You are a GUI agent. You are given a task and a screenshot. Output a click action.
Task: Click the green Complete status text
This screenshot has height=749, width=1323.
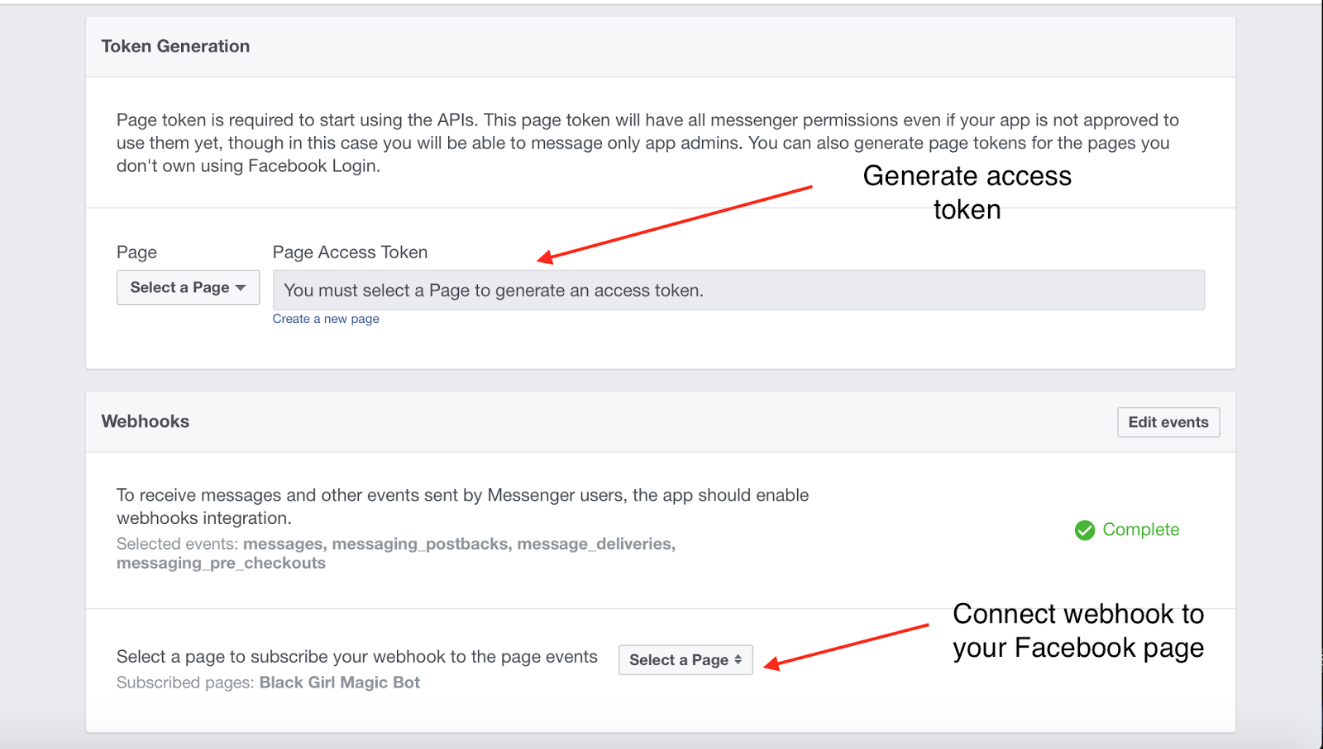[1140, 530]
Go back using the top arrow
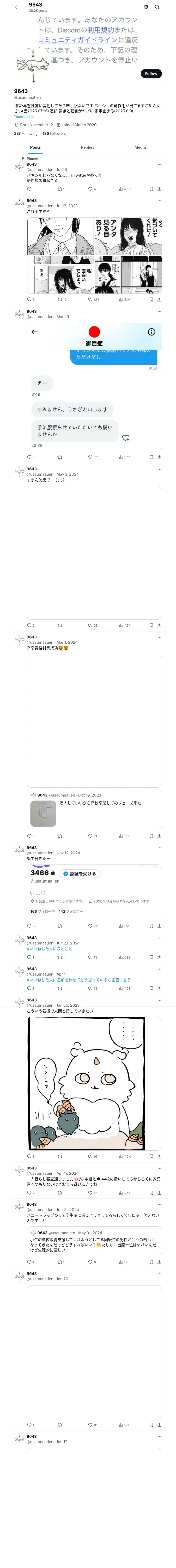The height and width of the screenshot is (1568, 176). click(17, 7)
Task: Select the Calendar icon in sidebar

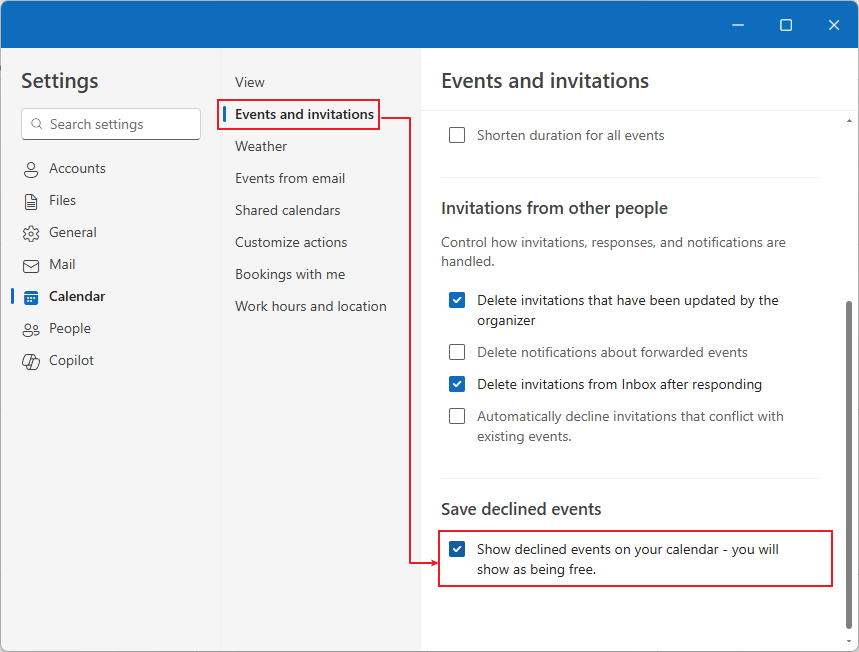Action: click(x=31, y=297)
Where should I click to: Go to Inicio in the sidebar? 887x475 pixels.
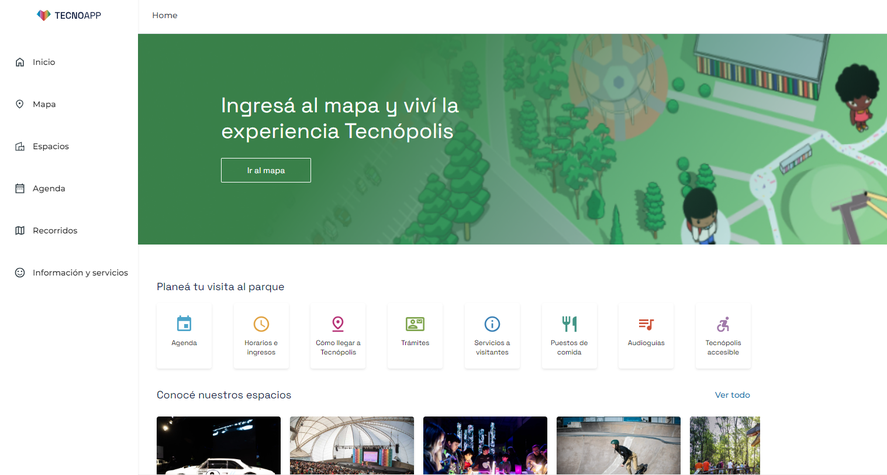(44, 62)
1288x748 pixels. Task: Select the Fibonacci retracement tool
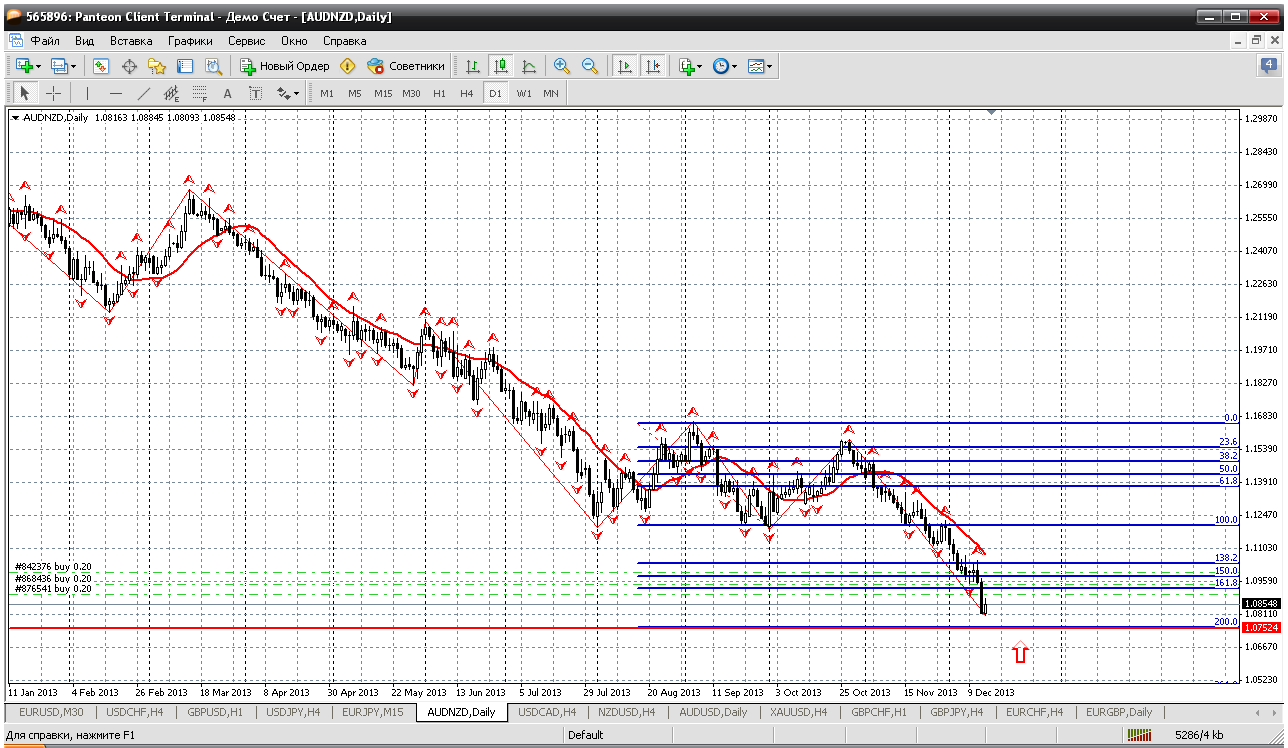coord(200,93)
_____
All of the material should be reproduced exactly, apart from the pictures.

You are a GUI agent. You are given a task and a screenshot. Output a click action.
Task: Click the green Complete status text
This screenshot has height=749, width=1323.
[1140, 530]
Go back using the top arrow
The height and width of the screenshot is (1568, 176). click(17, 7)
Task: Select the Calendar icon in sidebar

Action: click(x=31, y=297)
Where should I click to: Go to Inicio in the sidebar? 887x475 pixels.
(44, 62)
1288x748 pixels. Task: Select the Fibonacci retracement tool
coord(200,93)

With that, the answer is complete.